Khaled Hafez
   
   
 

 

Statements

Visions of a cheeseburger memory
Video installation

The image in feature film and advertising managed to modulate and modify human behavior towards self and society in just few decades. Since the early days of cinema the criteria of the "icon of the day" were in continuous evolution and metamorphosis. Man gradually traded his simple ambitions for the continuous search of more sophisticated patterns of life that would approach him to silver screen heroes. In the forties and fifties Man followed his icons to the dance floors. In the sixties he took off his necktie and suit due to socio-political changes and traveled to taste adventure, experimenting along the way with a whole spectrum of ideologies from right to left and vice versa.

In the seventies Man followed newly modified screen icons to copycat "deeds", from Clockwork Orange to Saturday Night Fever. In the eighties and nineties, Man (more age groups became involved here) jeopardized his/her and others lives through a chain of "excesses": speed, noise, pollution, alcohol, sex, violence, drugs and other methods.

The look of today's icons diffused through satellite imaging and other printed or aired media has dramatically changed. Icons and their "accessories" like cars, fancy attire, sunglasses, cigarettes, handguns, cell phones and other gadgets became marketed as paradigm of trendy life. Everyone living in the world today is born during the "kinetic image age", most of the world's inhabitants have been exposed one day or the other to a diffused image, and be it TV, cinema, or satellite.

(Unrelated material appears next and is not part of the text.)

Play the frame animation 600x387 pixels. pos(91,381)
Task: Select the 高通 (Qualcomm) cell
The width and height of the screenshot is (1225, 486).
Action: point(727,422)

The power of the image is manifested through the behavior of children and adolescents. Some images mature and over-exist to become after a while a déjà vu phenomenon, and that is when the image is most powerful.
Stories created by images assume a more serious responsibility when they become a prototype or a case study, where simple laymen adopt certain behaviors and reactions in I-have-seen-it-somewhere reaction.
"Model answers" or "perfect solutions" are stored as references in the memory of humans. At some point of history such model answers or ideal solutions came right out of the bible or Quran or other holy sources.
Today with decades of cumulative social and political effervescence, and the subsequent change of values, model answers come from film, and from whoever has a louder voice, be it a right wing religious platform, or a nationalist body.

Even the most sacred became marketable: tapes and catalogues of preachers speeches are packaged and sold alongside belly dance VCDs and VHSs and pop singers cassettes, in grand surface commercial outlets as well as in simple cassette kiosks in the corner of downtown Cairo streets.
In visions of cheeseburger memory, a protagonist, his blood saturated by the intake of urban city medicines, flooded by advertising imagery and bombarded by Hollywood action film, impersonates his favorite Hollywood heroes. In his head reality is mixed with fiction, facts are mingled with delusions, and the result is confabulation of all his city experiences, a cosmopolitan city of billboards, noise, pollution and violence, and set of behaviors and attitudes manipulated by Hollywood, violence aesthetics and excess consumption of the senses.